*** DOCUMENT SEGMENT ***

You thought what you imagined looked good but the artist in following your directions created something that showed you how flawed your imagination was.
> The problem with "reverse engineering people" is that you don't need to, the things they like in any era follows predictable and generic patterns. These patterns can be encoded into AI provided we find enough curated training data.
That only works to a certain degree. For the infamous example, try making GPT output the correct number of asterisks, you will get mixed results. You don't have any problem with typing exactly 1589 asterisks because you run the stateful counting algorithm in your head. GPT has no idea about the algorithm - it has to reverse engineer it from the text, and can only extract the vague correspondence between a number and a string about this or that length. You don't give humans examples to reverse engineer, you teach them to count.
This is a simplest example, it might even learn to count eventually, as it's far more capable in certain aspects. But as the dimensionality of the task grows, the amount of resources and training data required to reverse engineer it grows much faster.
Sure, it can spot some patterns and that can look good, but some things are just plain invisible in the result - you will have a hard time making it learn higher level concepts because they highly depend on hardwired things like the dumber part of neural circuitry and biochemistry in humans, which the model doesn't have.
It's like trying to make a photo in a dark room - no matter how you improve the sensitivity of your camera, you might not have a single photon in it.
> This is because the artist can't read your mind.
Yes, this is what I mean by the limited capacity of a simple textual description. It's a fundamental limitation - natural language is just poorly suited for the detailed conceptualization. A sketch, or a conceptual diagram, or other higher order control methods have far more capacity to explain your intent, and that's the direction those models move to. At which point their usage is nothing like "type something simple and receive the result".
The asterisks thing is another issue. LLMs don't need to do this to replace directors.
>Yes, this is what I mean by the limited capacity of a simple textual description. It's a fundamental limitation - natural language is just poorly suited for the detailed conceptualization.
Except LLMs can accept sketches as input. The higher order methods of communication are covered by encoders.
This is the opposite of what I see in reality right now. The hard part is to make the artists do exactly what you want, down to the subtle but meaningful details. That happens because the high-level instructions don't have enough capacity to deliver the full meaning. This is the same with generative models: extremely hard to control with the "prompt engineering" gimmick, it's only fine when you are OK with random output. Besides, they are purely functional and lack feedback mechanisms the creative director usually employ with artists.
That's why people are trying to make techniques more complex - large animation houses experiment with training their own model architectures and software. This is the way 3D CGI was born - simple at first, and yes it got plenty of doomposting at first (we are getting replaced by computers!), until it was clear that the field becomes extremely technical and complex, so it even has dozens of specializations inside it.
All entertainment is ultimately based on novelty, as human brain is really good at distilling meaning from the ocean of information. If you start with little meaning (your example - "a cowboy with blue skin with a laser cannon riding a unicycle through the grand canyon with a dwarf chasing him"), people get bored - no matter how much randomized artsy-looking stuff you add around it.
If you think that AI can generate all meaning that is relevant to people, I don't buy it, as it doesn't have the same training material. It's trained on the result and is forced to reverse engineer what moves people; reverse engineering is a fundamentally more costly and opaque task.

*** End of DOCUMENT SEGMENT ***
*** DATA PROVIDED ***

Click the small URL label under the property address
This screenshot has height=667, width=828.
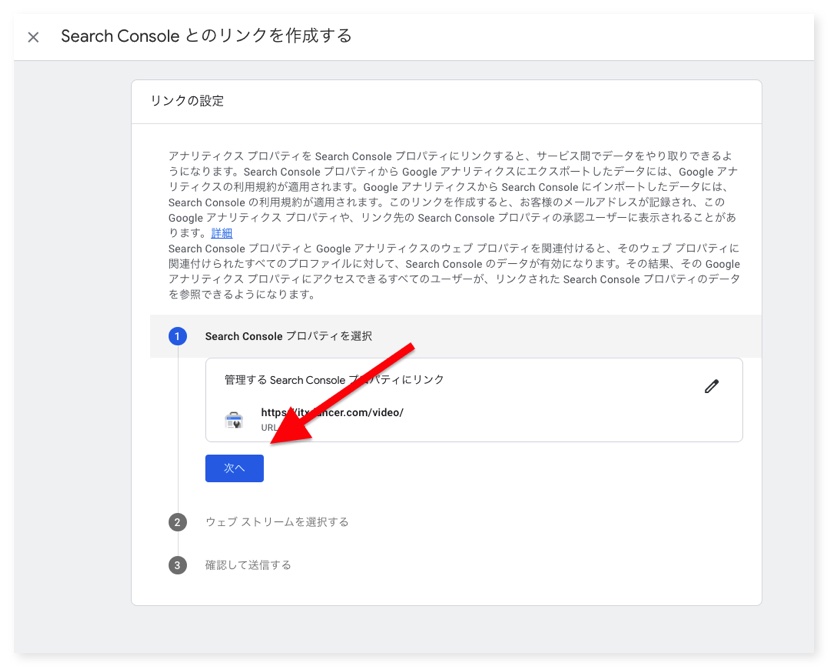(269, 427)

*** End of DATA PROVIDED ***

• TASKS TO CARRY OUT:
[1] In the forum thread, what is the difficulty of making a model learn higher-level concepts compared to?
[2] Translate this sentence from the forum thread into Spanish: "You don't give humans examples to reverse engineer, you teach them to count."

• ANSWERS:
[1] It is compared to trying to take a photo in a dark room, where no improvement in camera sensitivity helps if there isn't a single photon.

[2] No les das a los humanos ejemplos para aplicarles ingeniería inversa; les enseñas a contar.